Problem requirements » Search the data below for the string "will". Extract every line that contains it.

Material to process »
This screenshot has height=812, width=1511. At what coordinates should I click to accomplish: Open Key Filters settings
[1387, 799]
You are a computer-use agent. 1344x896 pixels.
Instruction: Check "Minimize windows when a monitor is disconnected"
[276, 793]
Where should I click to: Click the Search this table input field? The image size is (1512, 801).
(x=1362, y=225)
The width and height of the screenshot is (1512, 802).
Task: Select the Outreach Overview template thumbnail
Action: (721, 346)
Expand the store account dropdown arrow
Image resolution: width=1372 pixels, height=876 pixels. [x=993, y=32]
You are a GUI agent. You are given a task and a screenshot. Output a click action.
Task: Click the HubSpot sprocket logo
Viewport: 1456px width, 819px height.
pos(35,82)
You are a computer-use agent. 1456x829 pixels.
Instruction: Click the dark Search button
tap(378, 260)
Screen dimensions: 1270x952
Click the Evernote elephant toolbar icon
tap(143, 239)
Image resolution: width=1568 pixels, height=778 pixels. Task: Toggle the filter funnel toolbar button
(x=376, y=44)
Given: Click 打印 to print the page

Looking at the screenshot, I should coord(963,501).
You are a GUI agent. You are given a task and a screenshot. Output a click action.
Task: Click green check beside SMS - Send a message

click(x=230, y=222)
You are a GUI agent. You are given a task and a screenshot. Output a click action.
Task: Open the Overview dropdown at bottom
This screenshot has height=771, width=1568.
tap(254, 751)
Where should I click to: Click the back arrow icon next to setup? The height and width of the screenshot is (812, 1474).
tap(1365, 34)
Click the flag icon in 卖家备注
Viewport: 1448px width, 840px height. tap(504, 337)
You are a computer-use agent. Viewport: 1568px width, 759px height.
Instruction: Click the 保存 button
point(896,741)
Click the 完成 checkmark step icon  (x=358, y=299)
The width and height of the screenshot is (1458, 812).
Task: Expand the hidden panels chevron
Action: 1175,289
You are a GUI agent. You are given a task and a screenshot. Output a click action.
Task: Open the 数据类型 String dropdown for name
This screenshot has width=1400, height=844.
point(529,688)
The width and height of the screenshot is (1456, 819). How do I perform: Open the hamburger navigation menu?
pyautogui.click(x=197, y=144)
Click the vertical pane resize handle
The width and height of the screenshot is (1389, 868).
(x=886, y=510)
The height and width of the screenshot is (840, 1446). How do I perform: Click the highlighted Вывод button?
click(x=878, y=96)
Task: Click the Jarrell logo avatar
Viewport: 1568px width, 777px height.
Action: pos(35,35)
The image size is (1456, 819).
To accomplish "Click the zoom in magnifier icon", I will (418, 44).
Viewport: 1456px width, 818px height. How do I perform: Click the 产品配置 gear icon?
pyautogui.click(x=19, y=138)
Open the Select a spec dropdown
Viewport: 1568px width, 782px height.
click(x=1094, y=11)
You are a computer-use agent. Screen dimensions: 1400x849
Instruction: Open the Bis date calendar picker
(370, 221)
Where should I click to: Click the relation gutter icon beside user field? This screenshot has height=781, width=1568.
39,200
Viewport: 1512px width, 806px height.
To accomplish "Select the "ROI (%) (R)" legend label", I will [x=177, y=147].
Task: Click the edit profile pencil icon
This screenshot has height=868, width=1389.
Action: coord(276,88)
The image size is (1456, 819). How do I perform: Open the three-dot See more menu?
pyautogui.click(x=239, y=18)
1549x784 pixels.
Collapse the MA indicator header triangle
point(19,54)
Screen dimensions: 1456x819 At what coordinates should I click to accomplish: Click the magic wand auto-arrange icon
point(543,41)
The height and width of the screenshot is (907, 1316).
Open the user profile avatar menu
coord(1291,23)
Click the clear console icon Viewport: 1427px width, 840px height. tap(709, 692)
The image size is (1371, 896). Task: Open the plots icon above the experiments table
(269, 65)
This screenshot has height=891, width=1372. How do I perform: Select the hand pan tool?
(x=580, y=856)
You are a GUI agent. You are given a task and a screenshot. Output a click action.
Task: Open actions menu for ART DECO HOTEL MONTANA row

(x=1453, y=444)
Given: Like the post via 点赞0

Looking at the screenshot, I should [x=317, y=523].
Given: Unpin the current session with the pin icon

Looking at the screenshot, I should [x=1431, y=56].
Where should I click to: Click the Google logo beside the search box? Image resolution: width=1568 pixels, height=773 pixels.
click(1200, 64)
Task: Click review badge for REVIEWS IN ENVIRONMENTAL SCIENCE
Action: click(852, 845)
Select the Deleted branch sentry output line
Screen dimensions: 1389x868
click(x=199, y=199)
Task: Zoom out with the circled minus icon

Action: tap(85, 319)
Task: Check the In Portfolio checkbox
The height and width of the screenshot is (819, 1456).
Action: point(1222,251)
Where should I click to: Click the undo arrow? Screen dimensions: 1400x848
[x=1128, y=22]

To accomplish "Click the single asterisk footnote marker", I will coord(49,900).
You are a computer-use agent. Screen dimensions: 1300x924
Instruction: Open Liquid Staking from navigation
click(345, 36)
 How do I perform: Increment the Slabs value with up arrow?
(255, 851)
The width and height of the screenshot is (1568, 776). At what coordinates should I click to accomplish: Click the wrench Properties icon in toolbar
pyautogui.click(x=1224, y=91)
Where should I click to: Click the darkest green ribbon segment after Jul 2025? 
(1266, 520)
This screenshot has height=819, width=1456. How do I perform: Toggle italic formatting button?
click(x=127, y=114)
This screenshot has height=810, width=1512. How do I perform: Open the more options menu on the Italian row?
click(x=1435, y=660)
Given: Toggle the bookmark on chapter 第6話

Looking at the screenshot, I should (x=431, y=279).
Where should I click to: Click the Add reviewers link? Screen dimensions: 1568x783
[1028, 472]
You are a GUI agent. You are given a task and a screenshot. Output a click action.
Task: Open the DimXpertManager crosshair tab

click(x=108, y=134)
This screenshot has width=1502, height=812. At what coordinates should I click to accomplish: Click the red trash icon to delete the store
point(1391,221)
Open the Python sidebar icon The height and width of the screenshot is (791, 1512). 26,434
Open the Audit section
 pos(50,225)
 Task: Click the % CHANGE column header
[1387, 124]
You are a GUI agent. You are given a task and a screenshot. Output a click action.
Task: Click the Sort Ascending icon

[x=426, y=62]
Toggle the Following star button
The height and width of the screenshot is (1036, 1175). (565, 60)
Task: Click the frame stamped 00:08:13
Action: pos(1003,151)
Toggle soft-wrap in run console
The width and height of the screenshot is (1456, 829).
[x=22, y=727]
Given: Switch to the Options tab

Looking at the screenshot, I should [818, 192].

Solution for this problem »
To accomplish "Click the zoom in magnifier icon", I will (418, 44).
To accomplish "Select the "ROI (%) (R)" legend label", I will [x=177, y=147].
To accomplish "Click the single asterisk footnote marker", I will coord(49,900).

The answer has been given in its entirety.